AIM>
Gather and copy out every line of the listing below that contains the word "screenshot".

Data listing
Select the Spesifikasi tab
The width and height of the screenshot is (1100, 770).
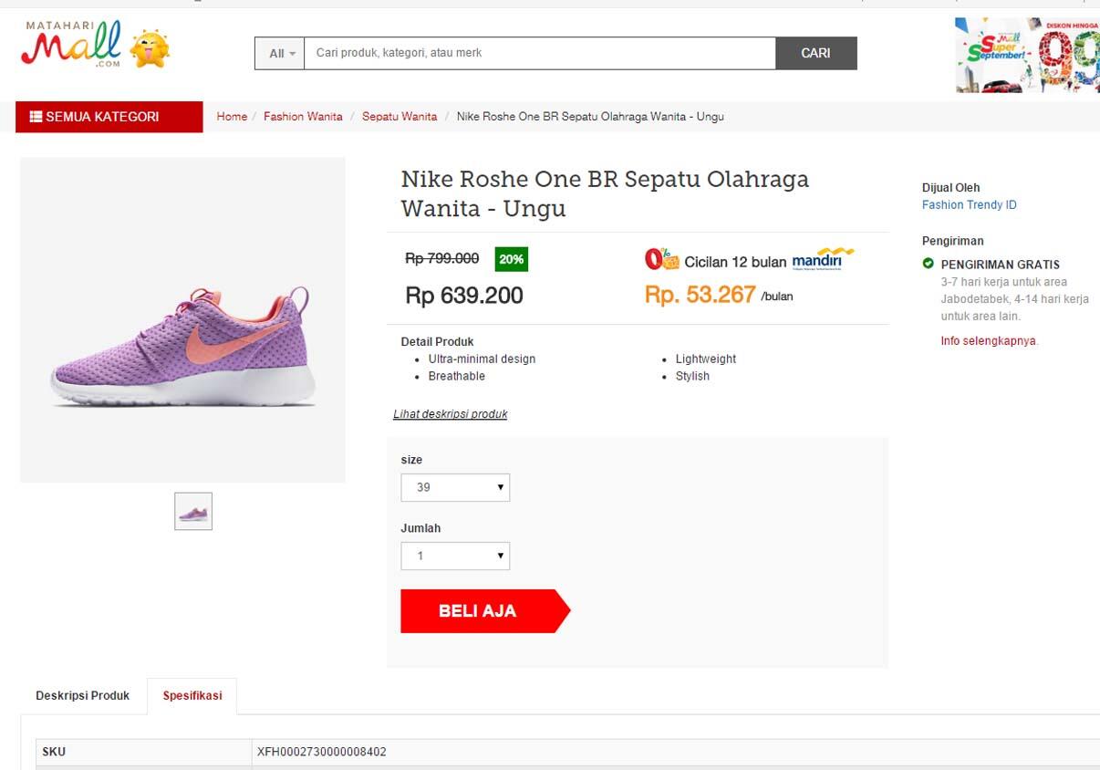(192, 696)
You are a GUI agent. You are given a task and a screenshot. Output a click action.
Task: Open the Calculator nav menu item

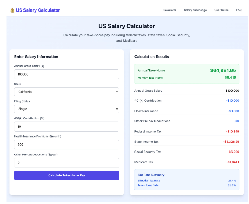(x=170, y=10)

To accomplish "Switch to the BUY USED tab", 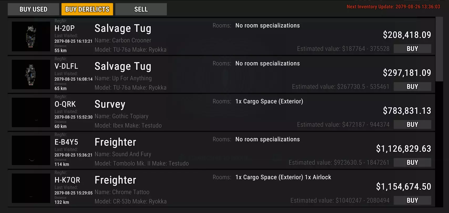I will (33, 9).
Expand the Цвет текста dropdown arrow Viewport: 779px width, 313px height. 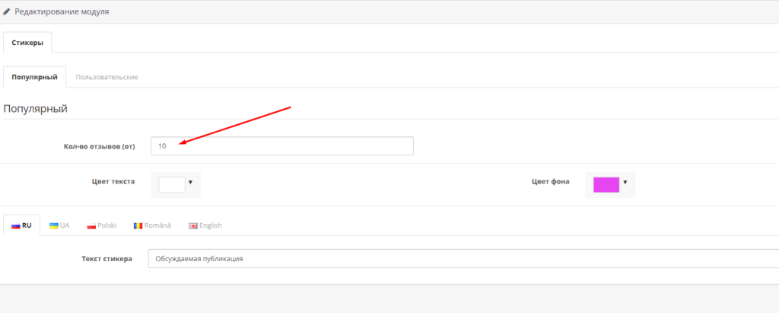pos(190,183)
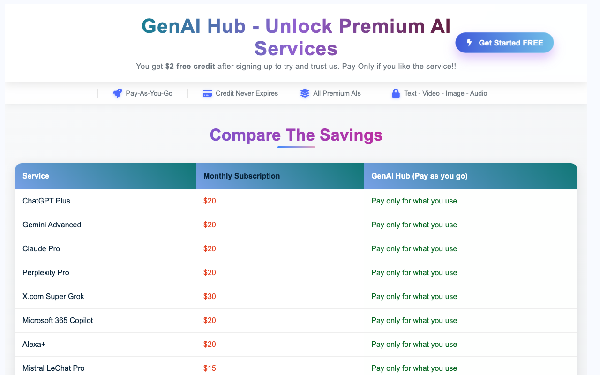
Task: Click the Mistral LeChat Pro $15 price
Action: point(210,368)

SOLVED PROBLEM>
The width and height of the screenshot is (1100, 770).
You are a GUI agent. You are given a task and a screenshot. Output a click action.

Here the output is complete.